AL-AVANI, ISAAC (early 13th century), poet who lived in Baghdad. The satirist Al-Ḥarizi called Al-Avani a rich man whose poetry was poor, and who paid heavily to be made head of the academy. He wrote that Al-Avani (literally "vessel") had no value: "his song is bare, crude earthenware," and the answer to any inquiry about Al-Avani's poetry should be, "Behold it is hidden among the vessels" (i Sam. 10:22). Al-Ḥarizi's harsh judgment was unjust. Al-Avani's only extant poem, a muwashshaḥ ("girdle poem") on friendship, Aḥar ha-Ẓevi Zanu Ra'yonai, compares favorably with the best of its genre.
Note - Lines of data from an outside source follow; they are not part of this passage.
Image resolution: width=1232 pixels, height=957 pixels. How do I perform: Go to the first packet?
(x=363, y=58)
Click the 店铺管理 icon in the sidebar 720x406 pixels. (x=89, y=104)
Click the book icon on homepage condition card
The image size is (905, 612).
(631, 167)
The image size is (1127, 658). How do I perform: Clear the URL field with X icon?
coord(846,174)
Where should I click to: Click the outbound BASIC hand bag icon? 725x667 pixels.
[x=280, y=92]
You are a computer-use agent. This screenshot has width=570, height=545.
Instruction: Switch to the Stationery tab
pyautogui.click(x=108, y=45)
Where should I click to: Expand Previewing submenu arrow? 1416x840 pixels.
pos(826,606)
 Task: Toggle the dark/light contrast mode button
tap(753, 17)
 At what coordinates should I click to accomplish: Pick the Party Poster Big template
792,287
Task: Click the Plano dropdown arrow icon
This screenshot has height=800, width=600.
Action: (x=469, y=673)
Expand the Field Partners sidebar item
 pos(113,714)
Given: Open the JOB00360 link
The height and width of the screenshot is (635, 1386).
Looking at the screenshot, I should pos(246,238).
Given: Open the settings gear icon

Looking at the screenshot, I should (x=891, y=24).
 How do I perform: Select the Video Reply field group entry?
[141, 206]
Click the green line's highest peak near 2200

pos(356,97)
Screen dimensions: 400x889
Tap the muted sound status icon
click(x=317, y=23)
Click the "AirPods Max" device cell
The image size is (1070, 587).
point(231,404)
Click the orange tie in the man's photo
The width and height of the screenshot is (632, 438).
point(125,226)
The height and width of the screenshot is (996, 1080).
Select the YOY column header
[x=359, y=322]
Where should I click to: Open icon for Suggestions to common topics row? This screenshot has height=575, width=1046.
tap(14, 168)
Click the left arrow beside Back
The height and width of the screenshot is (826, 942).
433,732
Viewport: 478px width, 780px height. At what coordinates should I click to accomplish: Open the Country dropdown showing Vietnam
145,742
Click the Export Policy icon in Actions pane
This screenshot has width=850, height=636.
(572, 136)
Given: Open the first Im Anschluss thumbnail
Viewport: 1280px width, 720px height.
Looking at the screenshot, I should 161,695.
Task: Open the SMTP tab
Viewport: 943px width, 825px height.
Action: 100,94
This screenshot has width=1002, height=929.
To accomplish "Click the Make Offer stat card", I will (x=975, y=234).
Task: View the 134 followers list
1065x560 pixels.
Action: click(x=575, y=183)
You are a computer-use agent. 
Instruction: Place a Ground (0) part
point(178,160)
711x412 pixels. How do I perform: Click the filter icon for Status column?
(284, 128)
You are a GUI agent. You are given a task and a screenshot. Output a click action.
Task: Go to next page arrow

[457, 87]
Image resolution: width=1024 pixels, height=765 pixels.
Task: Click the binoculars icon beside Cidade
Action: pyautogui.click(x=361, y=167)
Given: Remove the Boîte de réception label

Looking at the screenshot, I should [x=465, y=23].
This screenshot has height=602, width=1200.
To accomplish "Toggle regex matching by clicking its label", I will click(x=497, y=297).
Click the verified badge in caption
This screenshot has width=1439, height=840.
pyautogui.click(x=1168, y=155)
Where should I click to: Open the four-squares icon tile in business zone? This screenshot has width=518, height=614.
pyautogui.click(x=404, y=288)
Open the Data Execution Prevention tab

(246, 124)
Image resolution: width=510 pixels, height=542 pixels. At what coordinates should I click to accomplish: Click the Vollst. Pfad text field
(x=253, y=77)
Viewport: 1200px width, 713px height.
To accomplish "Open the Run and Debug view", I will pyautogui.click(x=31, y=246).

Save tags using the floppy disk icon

In view of Al-Ḥarizi's unfair appraisal of Al-Avani's poetry, the statement concerning the purchase of his position must also be questioned.

bibliography:

Al-Ḥarizi, Taḥkemoni, ed. by A. Kaminka (1899), 190; Brody, in: zhb, 2 (1897), 157–9; Kaufmann, ibid., 188 ff.; S. Poznanski, Babylonische Geonim im nachgeonaeischen Zeitalter (1914). add. bibliography: D. Segal, The Book of Tahkemoni (2001), 188.